Caribbean Satisfied With UN Small Arms Trade Treaty

Caribbean Community (Caricom) countries yesterday expressed satisfaction with the roles they played in a United Nations Arms Trade Treaty. The  countries voted in favor of the treaty on Tuesday to regulate the $70-billion global trade in small arms, light weapons and ammunition.

Lead Caricom negotiator, Ambassador Eden Charles of Trinidad and Tobago, speaking on behalf of the 14 Caricom states, said that the U.N. system “had adopted an instrument to prevent divergence, that is the movement of small arms to countries and parties to whom they were not intended, and used for illegal activities, including activities related to drug trafficking.”

A statement issued by the Foreign Affairs Ministry in Trinidad and Tobago later quoted Charles as saying that the governments and people of the region “now have an international instrument which has the potential in the near future to supplement their efforts at preventing the diversion to the illicit market of conventional arms, including small arms and light weapons, their ammunition, as well as parts and components”.

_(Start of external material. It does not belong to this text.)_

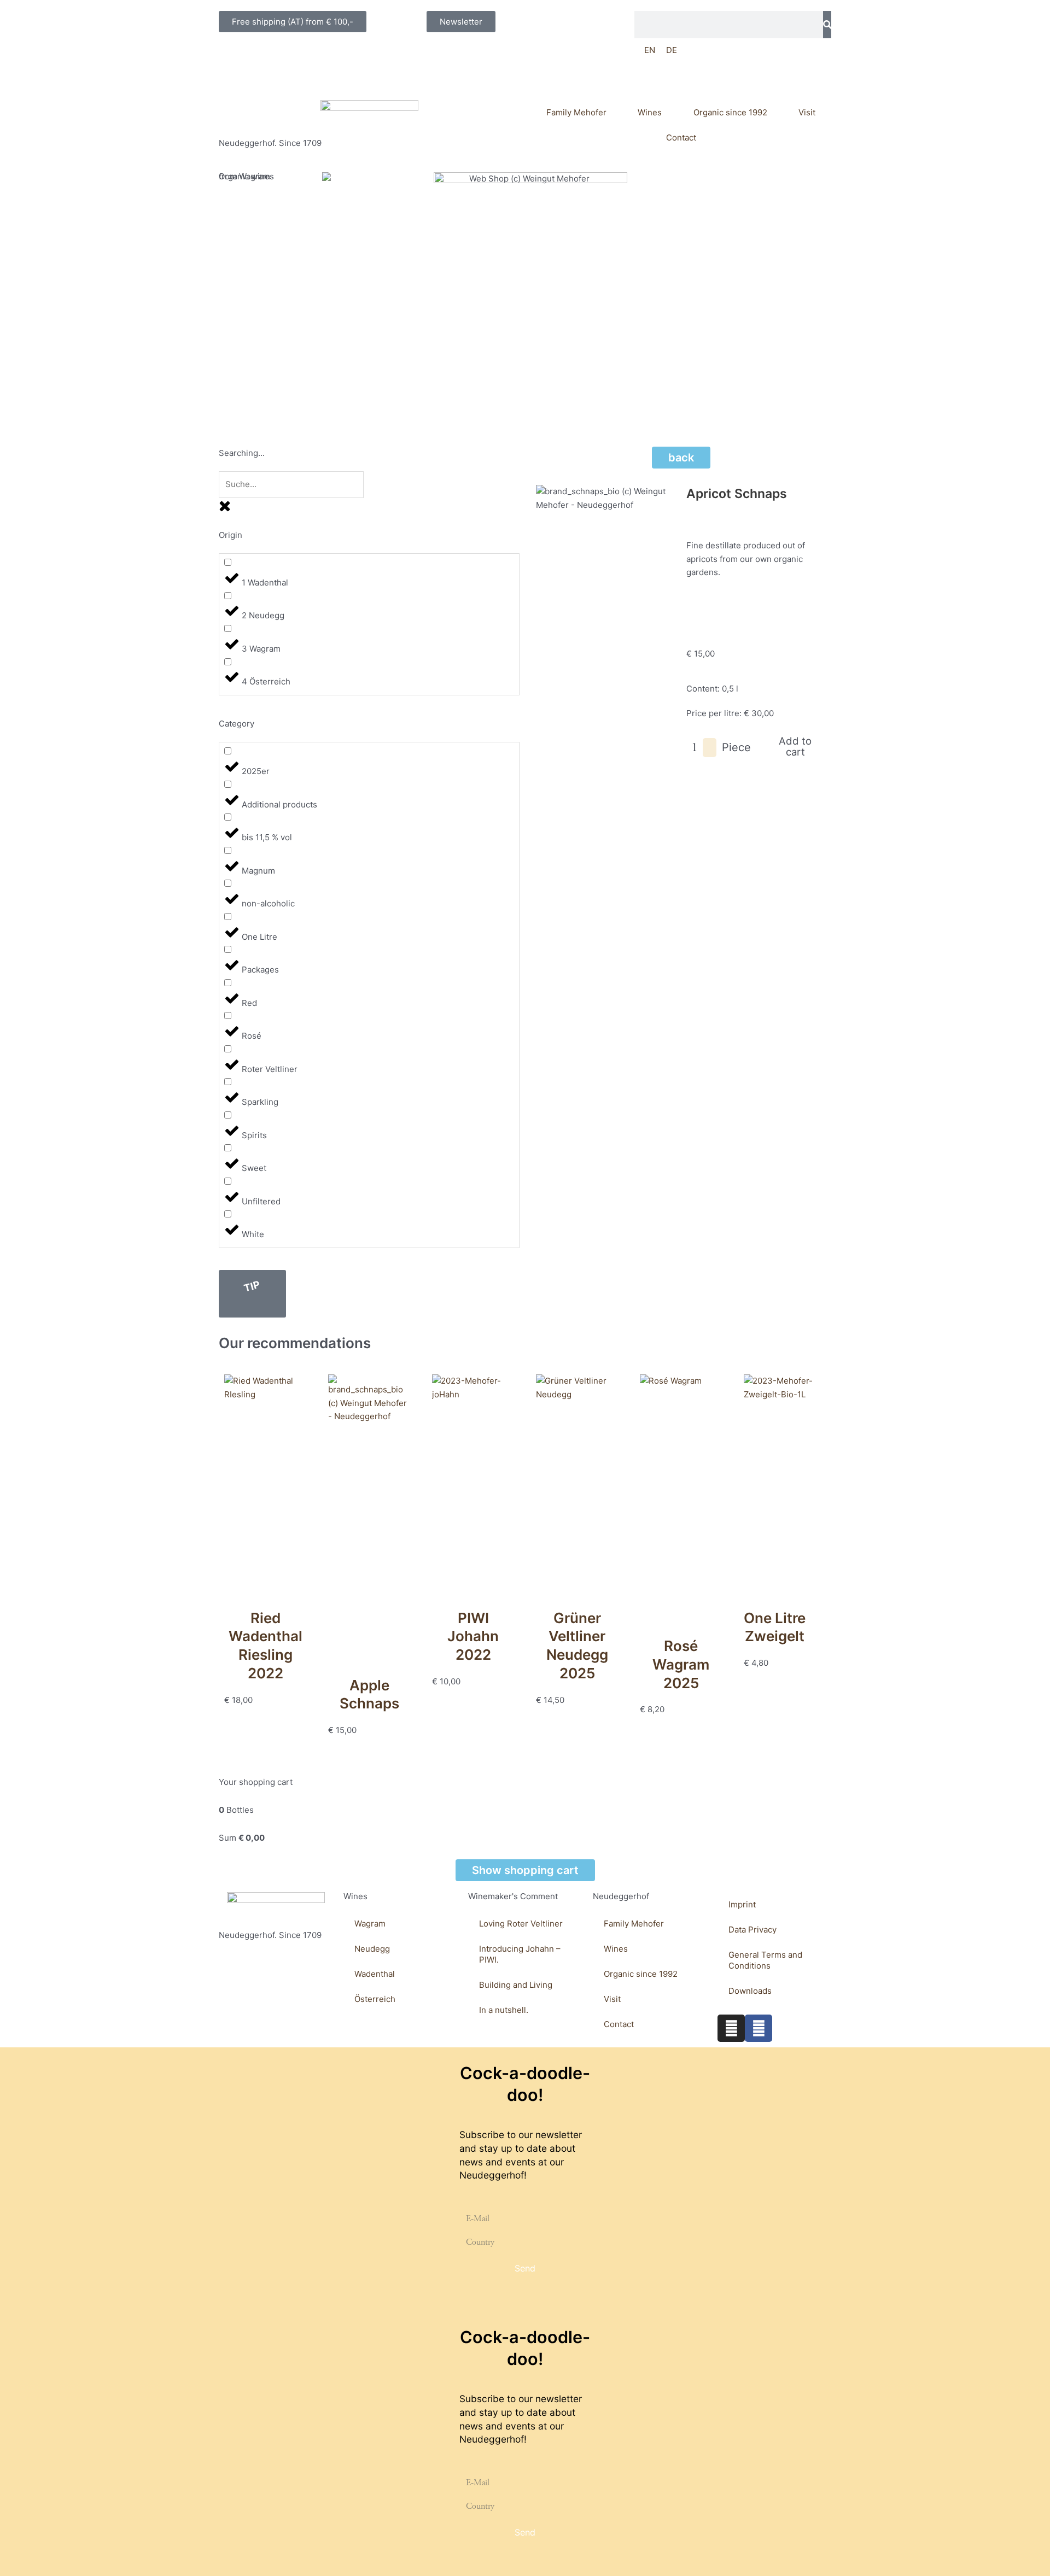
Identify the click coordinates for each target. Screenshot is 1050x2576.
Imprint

The diplomat said that the illegal arms trade, which is associated with international drug trafficking and other forms of transnational organized crime, has negatively impacted societies of Caricom.

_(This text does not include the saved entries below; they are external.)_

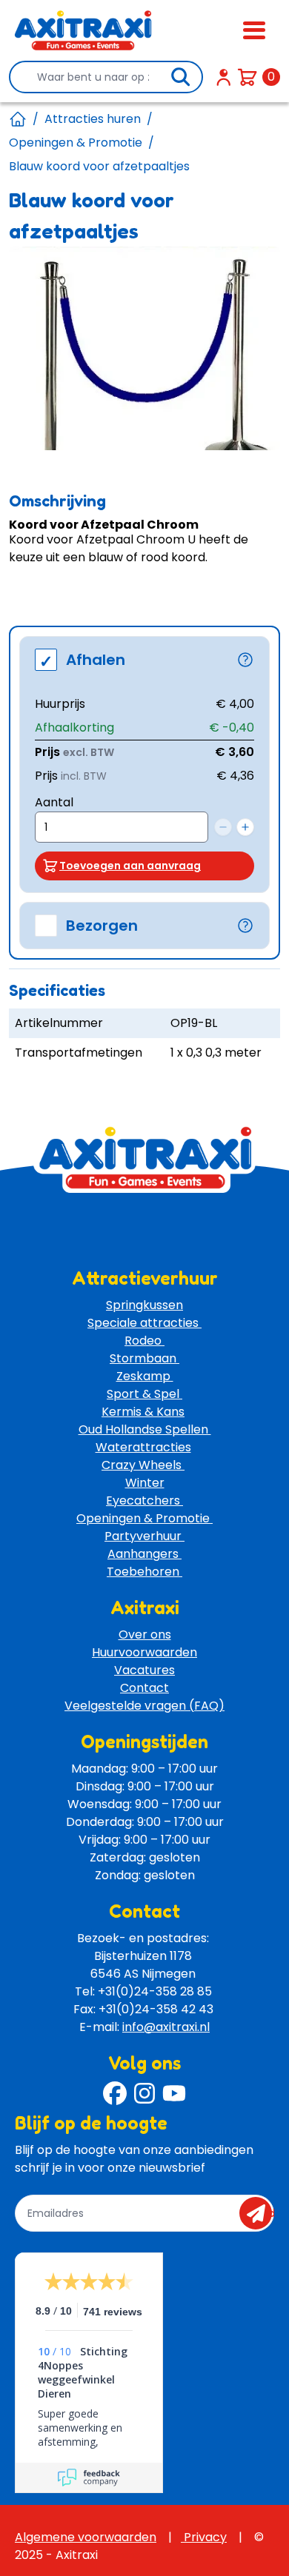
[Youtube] (174, 2093)
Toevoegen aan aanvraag (130, 865)
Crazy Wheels (143, 1464)
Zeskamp (144, 1376)
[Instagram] (144, 2093)
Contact (144, 1687)
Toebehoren (144, 1571)
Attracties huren (92, 118)
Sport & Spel (144, 1393)
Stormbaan (144, 1358)
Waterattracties (143, 1447)
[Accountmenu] (224, 77)
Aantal (54, 802)
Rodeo (144, 1340)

He said that the ATT can assist Caricom countries in maximizing the use of existing agreements and in concluding new ones for mutual legal assistance in investigations and prosecutions in addressing violations of the treaty.

Caricom was among the diverse grouping of states, crossing different political and legal systems, from developed and developing countries, from exporters and importers of conventional arms, that welcomed the ATT as a necessary instrument for ensuring that states are responsible and accountable in the conduct of their trade in conventional arms.